What is being asked: Repeat each entry exactly; omit all pictures.

-.-.-

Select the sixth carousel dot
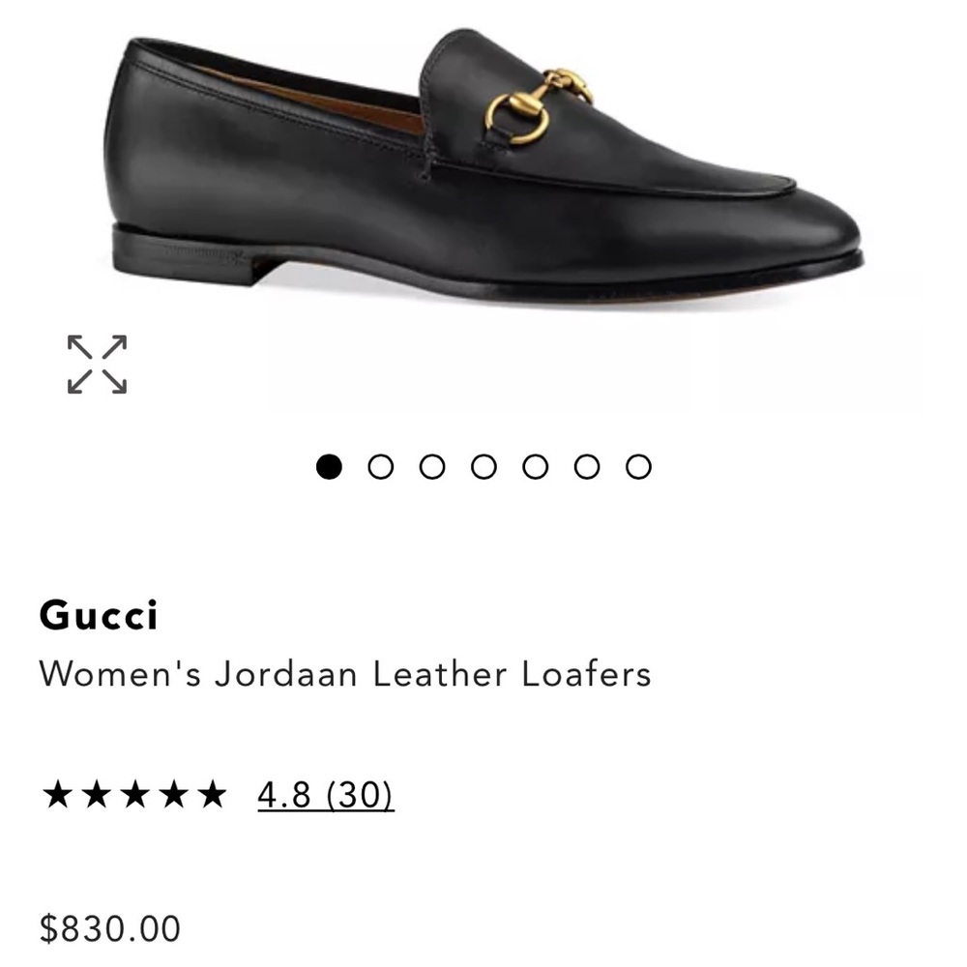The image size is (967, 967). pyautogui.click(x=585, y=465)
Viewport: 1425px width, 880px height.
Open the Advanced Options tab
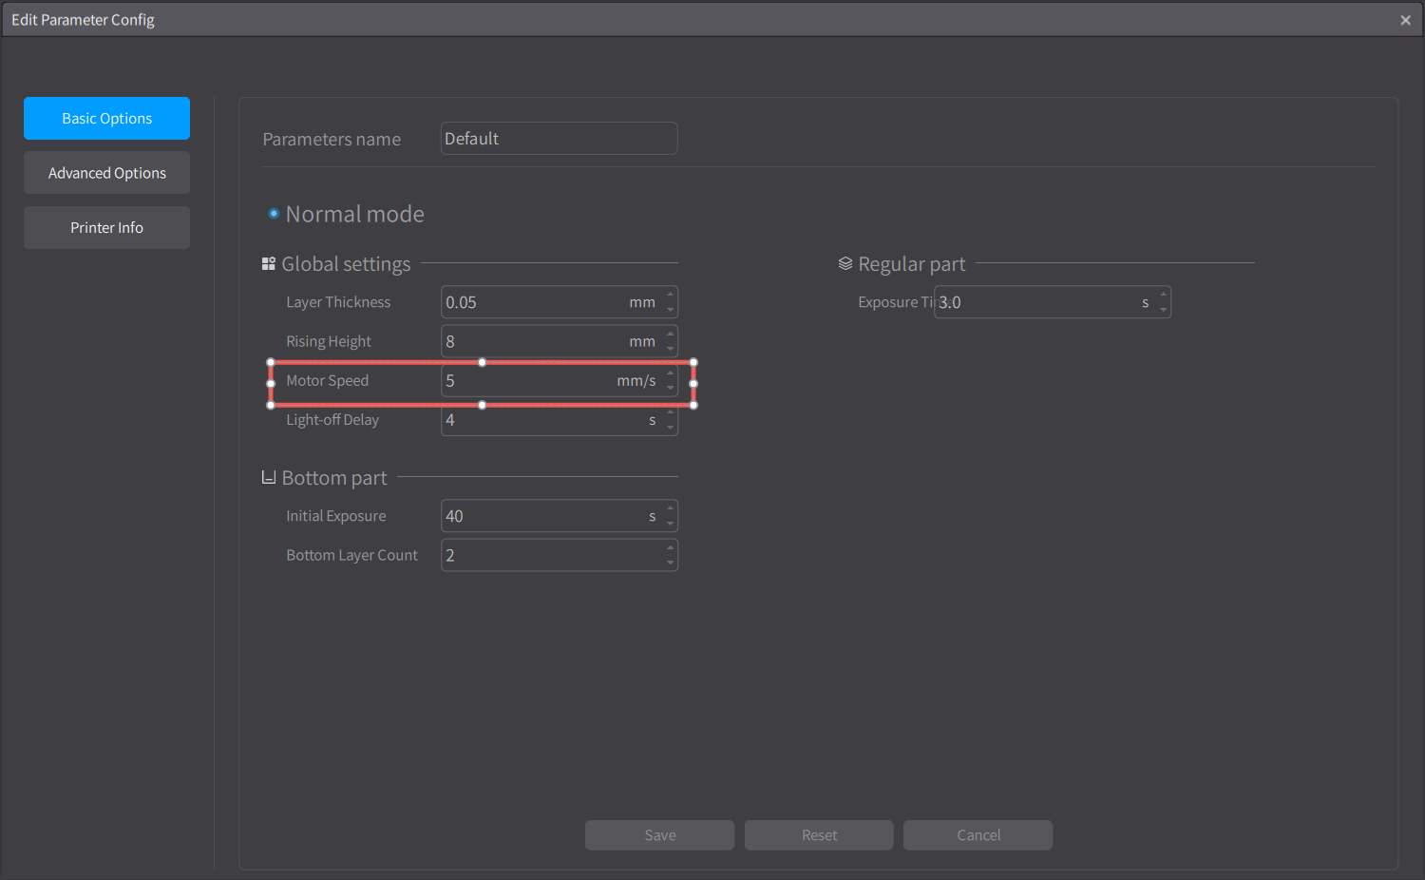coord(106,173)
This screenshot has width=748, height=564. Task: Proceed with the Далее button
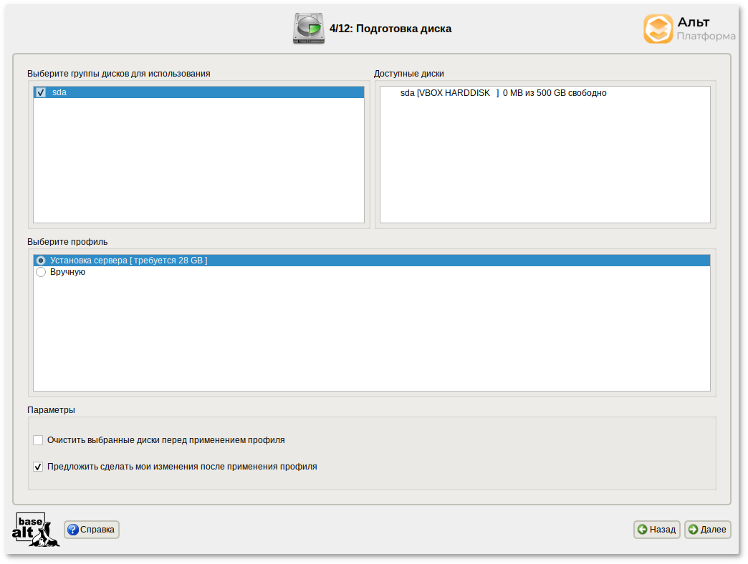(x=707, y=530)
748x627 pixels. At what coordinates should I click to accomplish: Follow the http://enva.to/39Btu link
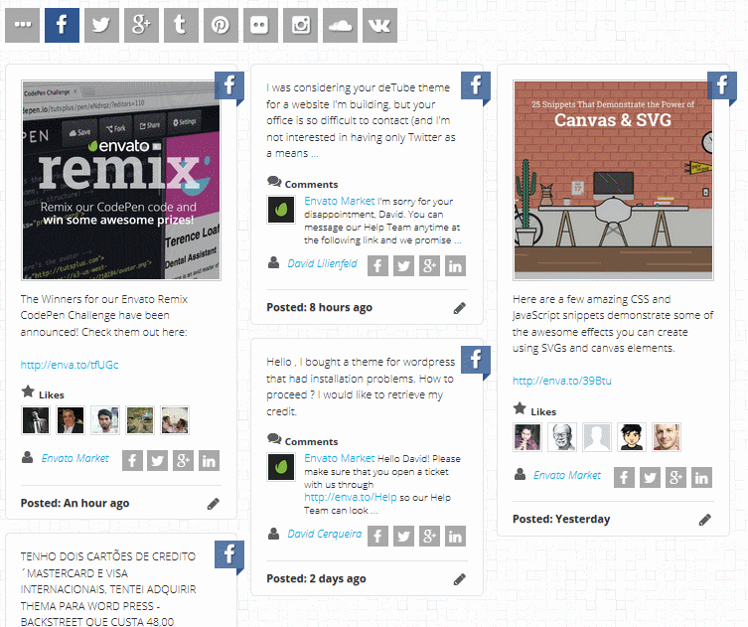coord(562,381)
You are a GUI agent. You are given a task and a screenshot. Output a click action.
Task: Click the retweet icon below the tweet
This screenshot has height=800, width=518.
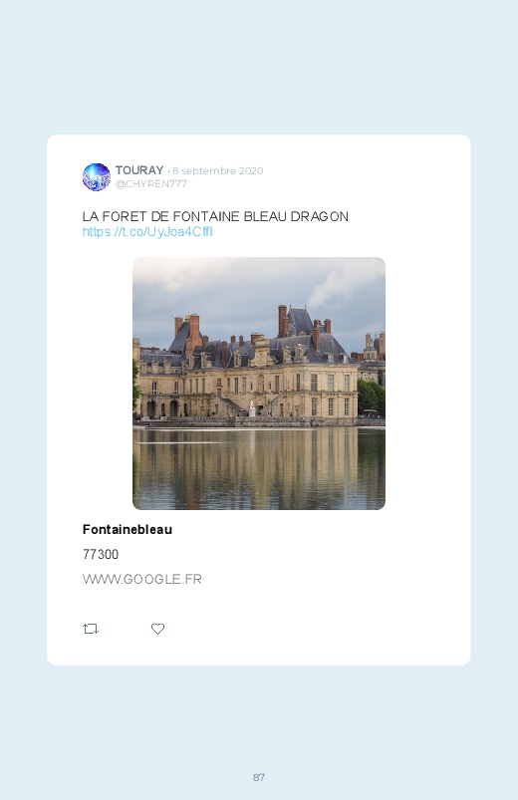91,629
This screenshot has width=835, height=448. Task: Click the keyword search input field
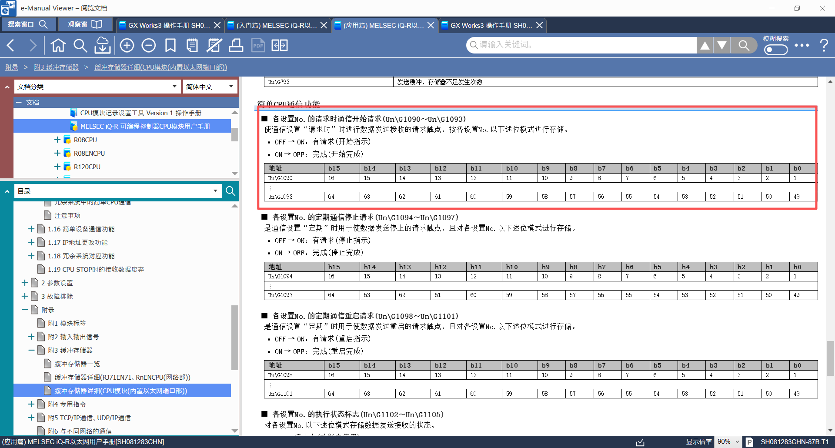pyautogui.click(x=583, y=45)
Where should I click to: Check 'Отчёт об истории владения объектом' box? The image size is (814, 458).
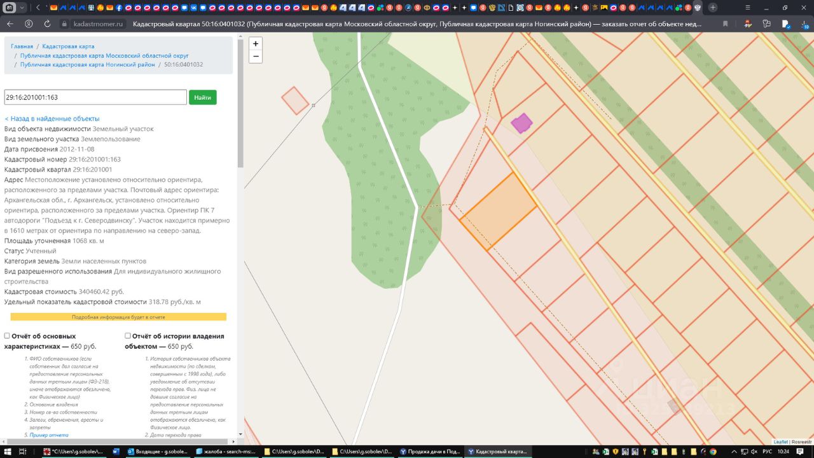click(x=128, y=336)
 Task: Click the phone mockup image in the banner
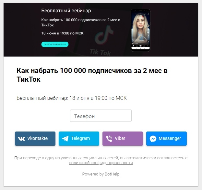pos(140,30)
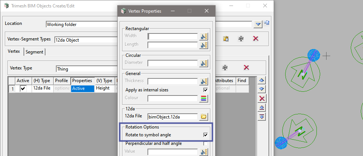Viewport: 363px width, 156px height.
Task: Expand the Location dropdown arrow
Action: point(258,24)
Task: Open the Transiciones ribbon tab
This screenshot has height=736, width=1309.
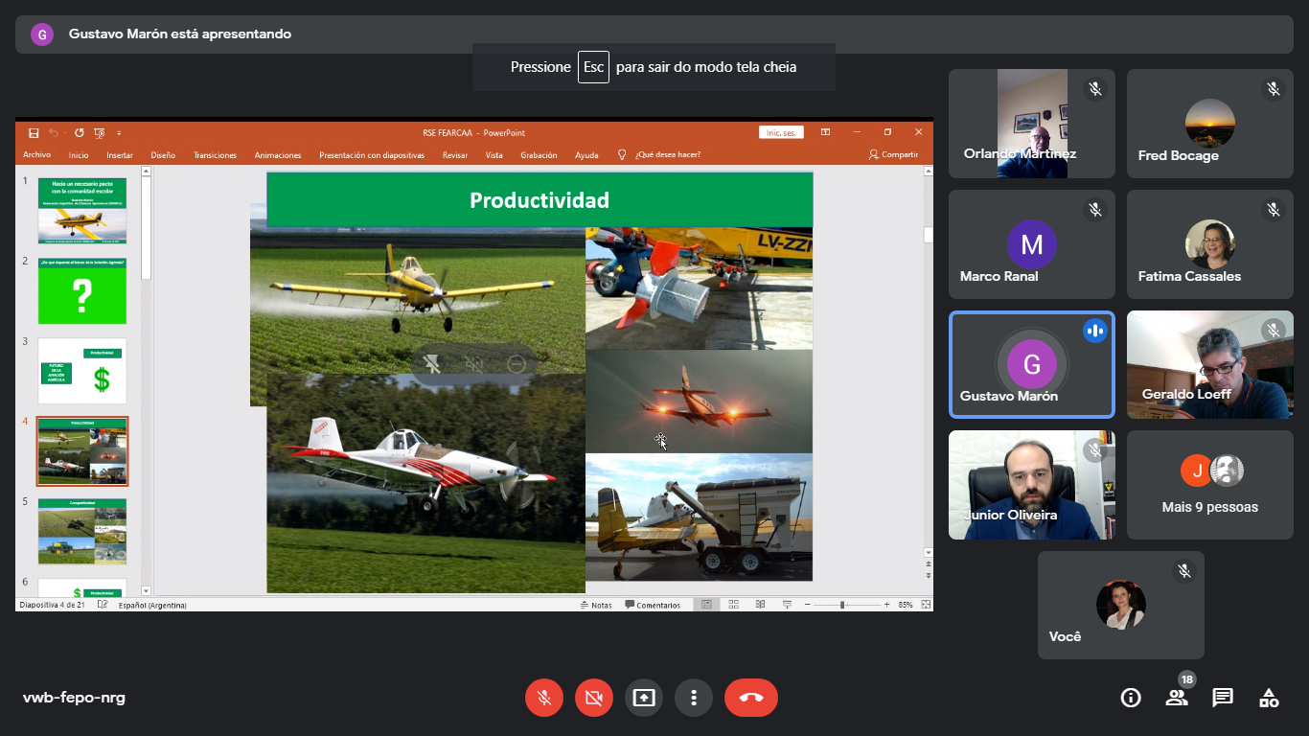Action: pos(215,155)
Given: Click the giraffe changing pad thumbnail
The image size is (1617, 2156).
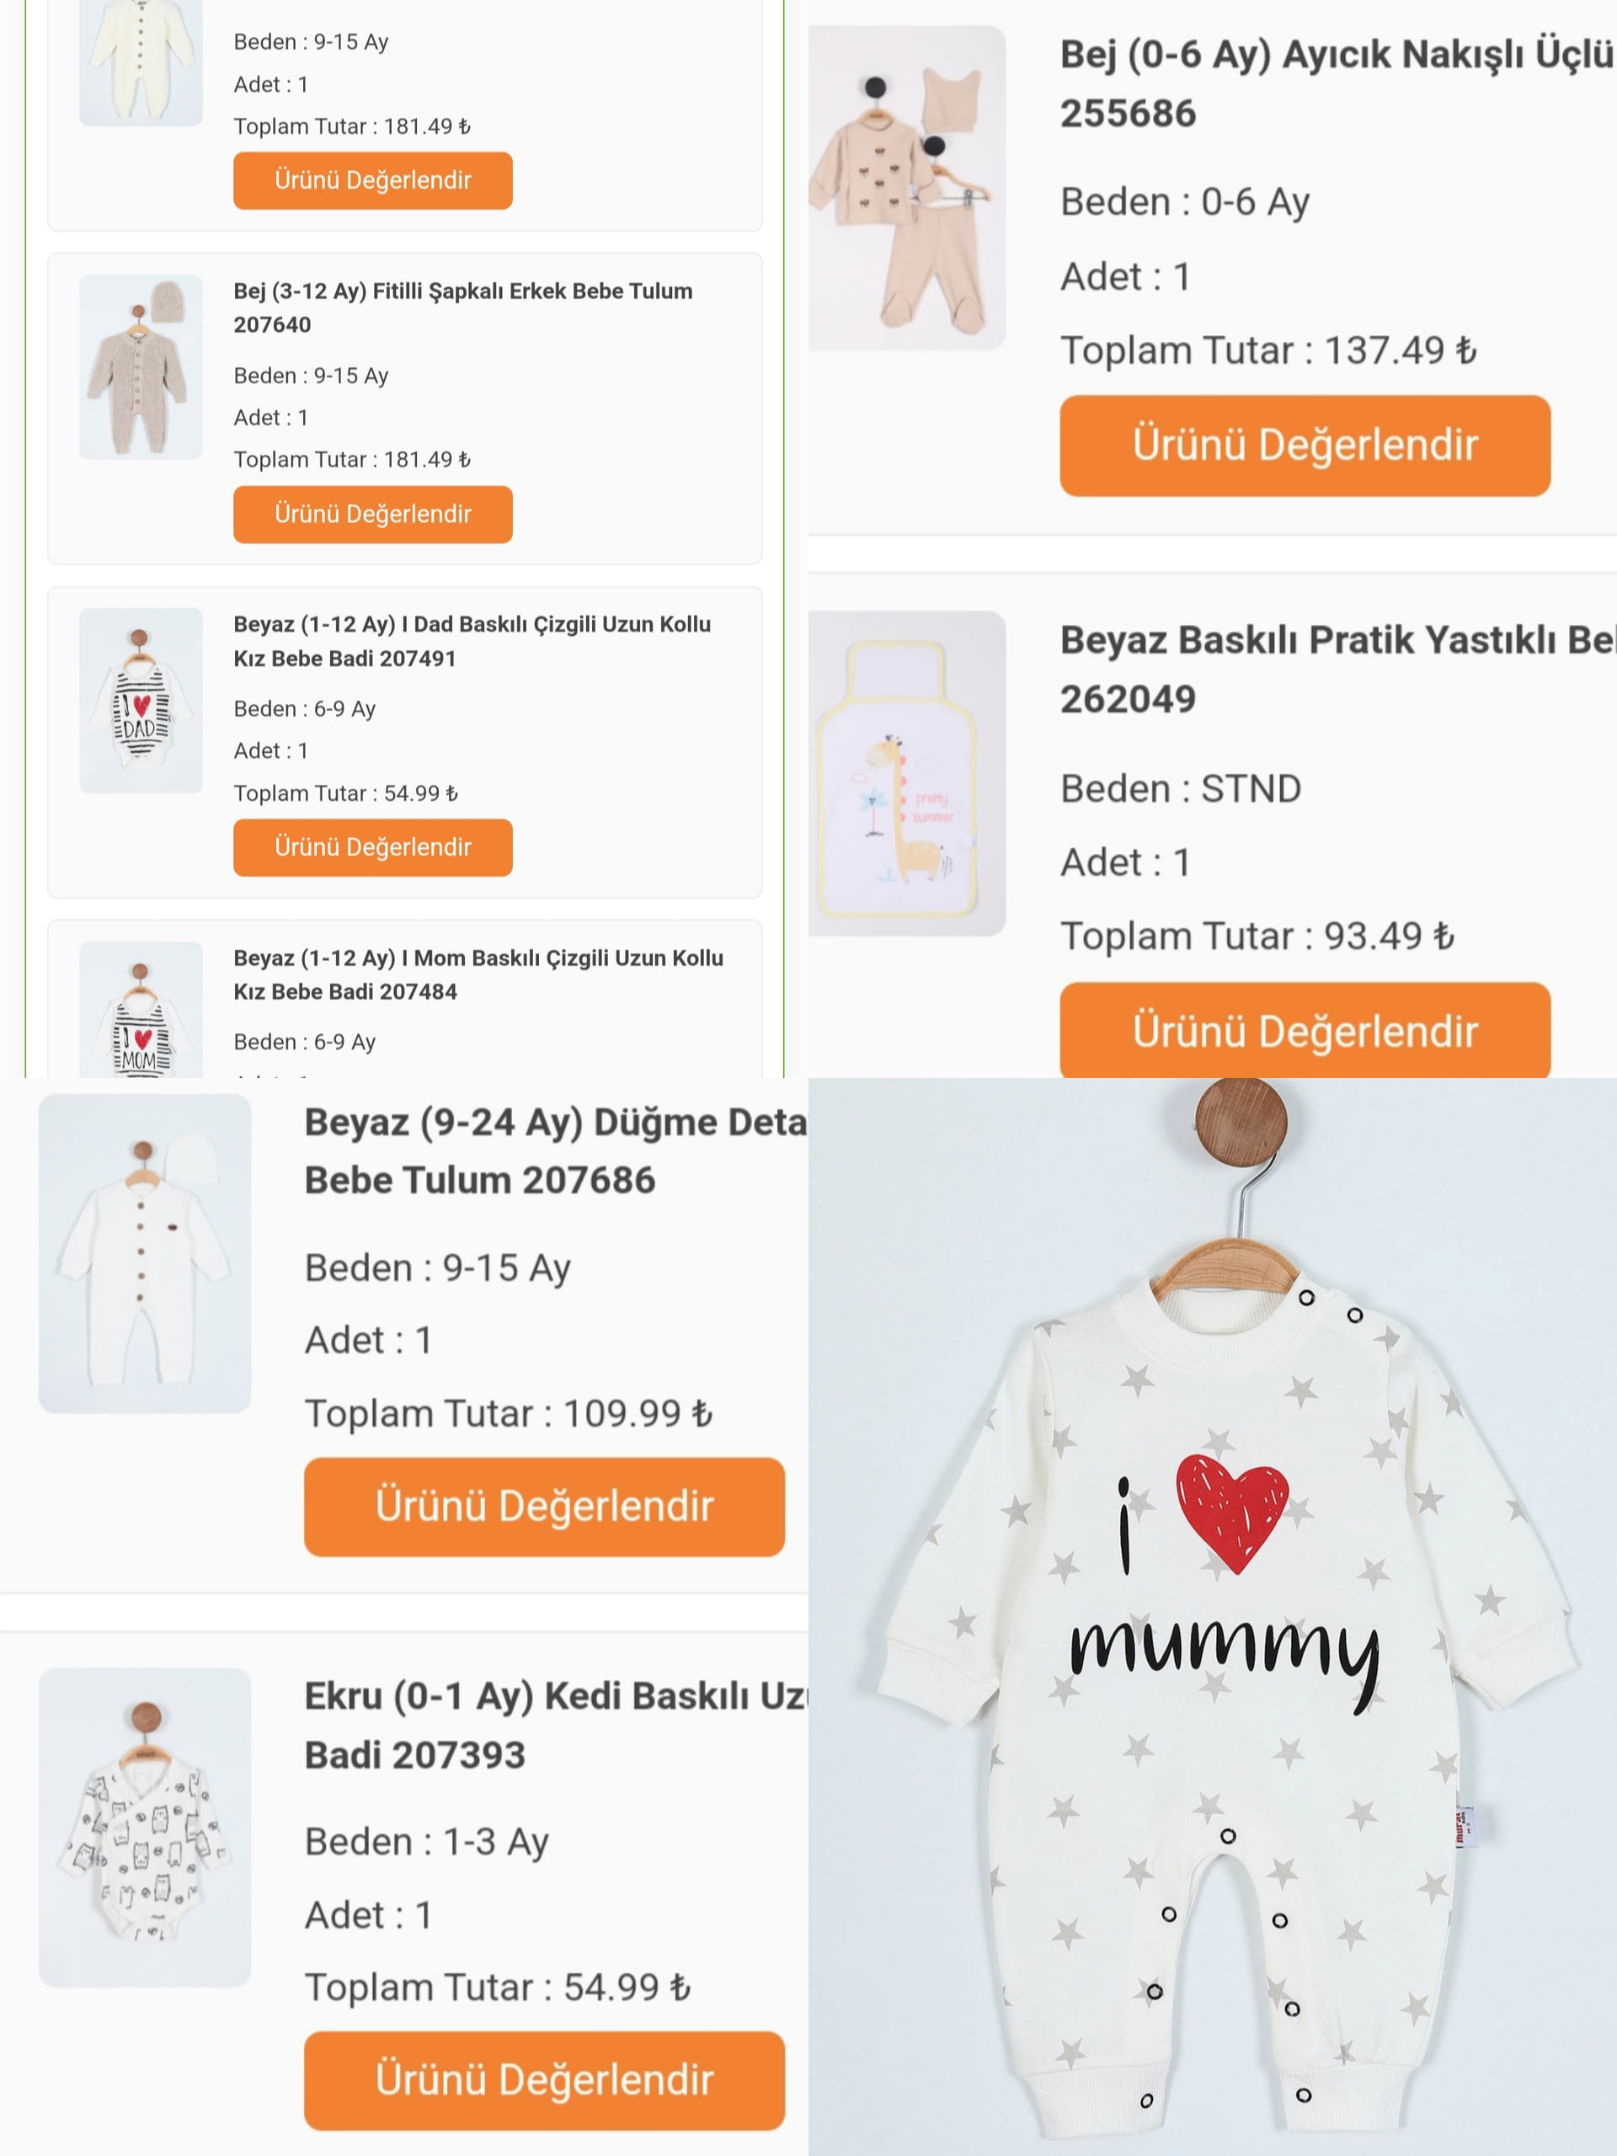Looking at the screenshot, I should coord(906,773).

-.-.-

Exercise solution:
Select the sixth carousel dot
The image size is (967, 967). pyautogui.click(x=585, y=465)
Viewport: 1425px width, 880px height.
Open the Advanced Options tab
coord(106,173)
This screenshot has width=748, height=564. Task: Proceed with the Далее button
(x=707, y=530)
748x627 pixels. At what coordinates should I click to accomplish: Follow the http://enva.to/39Btu link
coord(562,381)
You are a GUI agent. You are given a task and a screenshot. Output a click action.
Task: Click the retweet icon below the tweet
This screenshot has height=800, width=518.
91,629
This screenshot has width=835, height=448. Task: Click the keyword search input field
pyautogui.click(x=583, y=45)
Where should I click to: Check 'Отчёт об истории владения объектом' box? The image size is (814, 458).
click(x=128, y=336)
 Task: Click the phone mockup image in the banner
pos(140,30)
Viewport: 363px width, 156px height.
Task: Expand the Location dropdown arrow
Action: point(258,24)
Task: Open the Transiciones ribbon tab
This screenshot has height=736, width=1309.
Action: pos(215,155)
Given: Click the giraffe changing pad thumbnail
The image size is (1617, 2156).
Looking at the screenshot, I should coord(906,773).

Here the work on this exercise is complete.